Park land ordinance helps Colorado Springs drive construction of Grey Hawk
Nearly 20 years of land and fees from Colorado Springs’ park land dedication ordinance have gone into preparing Grey Hawk Park to open by the end of 2025.
Colorado Springs has used the ordinance since the 1970s to add new park property. The ordinance requires developers to either set aside an amount of land for outdoor uses as part of their addition or pay the city fees that the Parks, Recreation & Cultural Services Department can use for future projects.
City Parks development manager Lonna Thelan said that which route a project takes usually depends on the size of the development, with large annexations generally preferring to set up the land outright.
“We can plan with them for the best master plan location for a neighborhood park or community park, but when you’re looking at 5 acres and 10 single-family homes, that is a much different application of the PLDO. That is where fees often come into play,” Thelan said.
The ordinance requires that the land dedications provide 5.5 acres of neighborhood or community parks per 1,000 residents. The rate was reduced by the City Council from 7.5 acres in 2021, in a move that angered many outdoors advocates who said it undercut the city’s ability to preserve and add more parks.
Caroline Miller, administrator for the park land dedication program, said Colorado Springs had added 17 acres of land through the ordinance in 2024 and another 15 acres this year. On the fees side, the city collects an average of around $2.6 million per year from developments.
Another aspect of the City Council’s 2021 vote revising the parks ordinance changed how the funds are distributed within the parks department. In addition to a main pool for community parks, the city established eight smaller funds that each represent a different area of the city. The neighborhood park funds receive money based on the fees paid by developments in their section of the city.
As of May, the largest balance for a neighborhood fund was $1.35 million and the smallest had less than $75,000.
“Those buckets fill somewhat quicky but when you make a payment, that depletes that bucket,” Miller said.
Grey Hawk Park was dedicated through the ordinance in 2006 as part of the development of the north end of Colorado Springs. The land stood as an open field for nearly two decades as the city worked through the backlog of other park projects that needed funding.
Last year, the developers of the nearby Spectrum Loop Apartments agreed to pay $166,000 in dedication fees specifically for Grey Hawk Park and provided a $90,000 donation to push the project up to the $2.47 million needed to complete it. The park has been under construction since May to install the playground and other amenities and Thelan said should open by the end of the year.
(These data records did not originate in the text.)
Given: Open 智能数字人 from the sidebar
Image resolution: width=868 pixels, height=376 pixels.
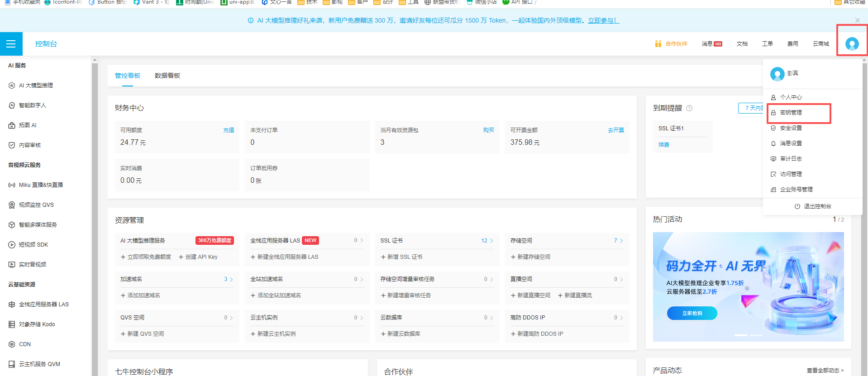Looking at the screenshot, I should (33, 105).
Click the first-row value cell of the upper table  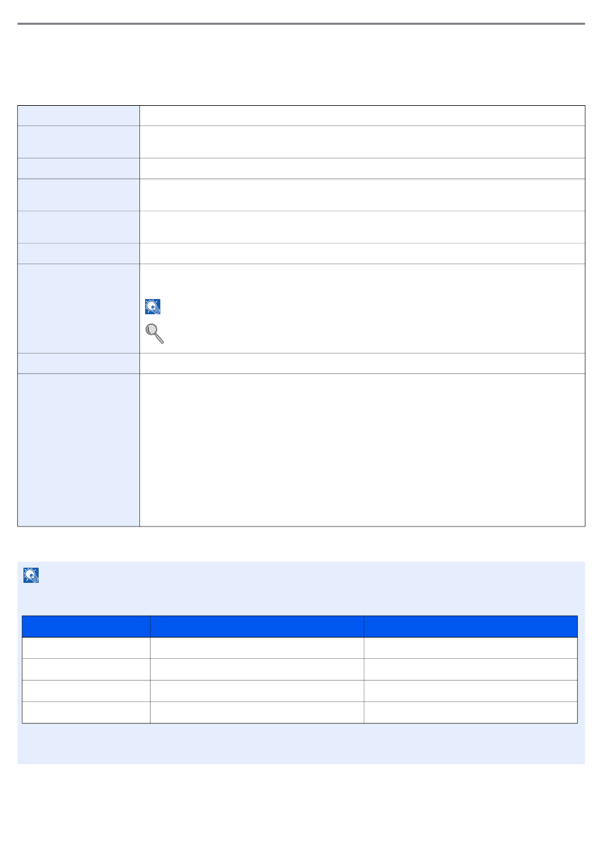[362, 115]
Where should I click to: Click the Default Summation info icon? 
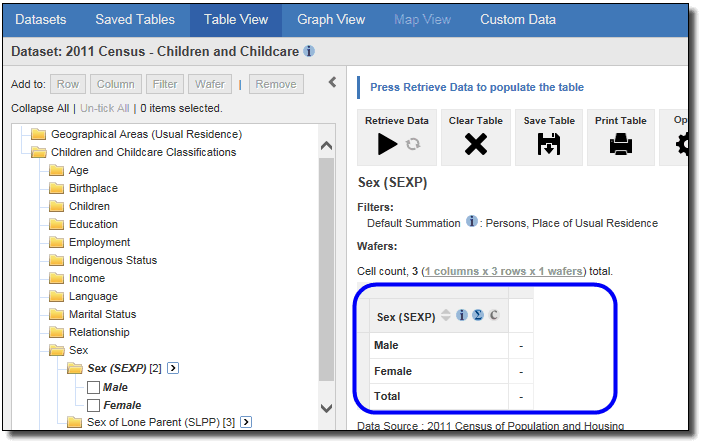coord(471,222)
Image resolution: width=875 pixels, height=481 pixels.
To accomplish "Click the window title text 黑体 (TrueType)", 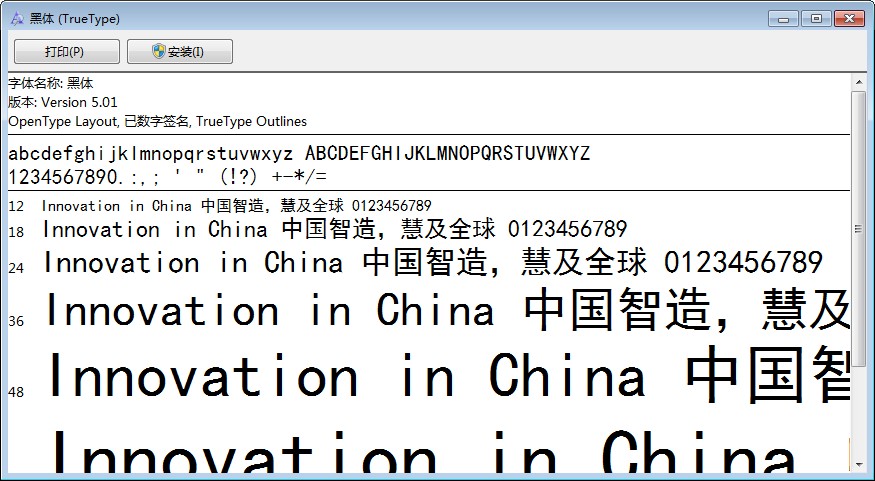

Medicine Wheel Trail Advocates Director Cory Sutela was one of the outdoors supporters who opposed the ordinance changes back in 2021. While his nonprofit’s focus is more on Colorado Springs’ open spaces, Sutela said he remained concerned that the ordinance did not bring in enough money to support the city’s park system.
“The PLDO has the ability to save and preserve land for parks, but not enough of a mechanism to construct and operate those parks. So we get land that has been dedicated for years with no way to develop them,” Sutela said.
Sutela also said it seemed impossible to increase the acreage per 1,000 residents back up now that the city lowered the number.
The third option allowed by the ordinance is alternative compliance in cases when the developer can support a different type of project. Miller said the most common alternative was for metro districts that built and maintained their own park instead of having it join the city system. Green space that is not fully public but comes online faster than the city parks funding would normally allow.
“The ordinance requires that they provide the land. They can go above and beyond to build the parks and either give it to the city or maintain it long term with a metro district,” Thelan said.
The other major addition through the ordinance this year was an expansion of Cumbre Vista Park in the northeast section of the city. In June, the City Council approved spending $794,000 from the park land fund to purchase the area south of the current park from Academy School District 20.
The purchase roughly doubles the size of Cumbre Vista but Thelan said it was at the bottom of the list for neighborhood parks they’d like to build.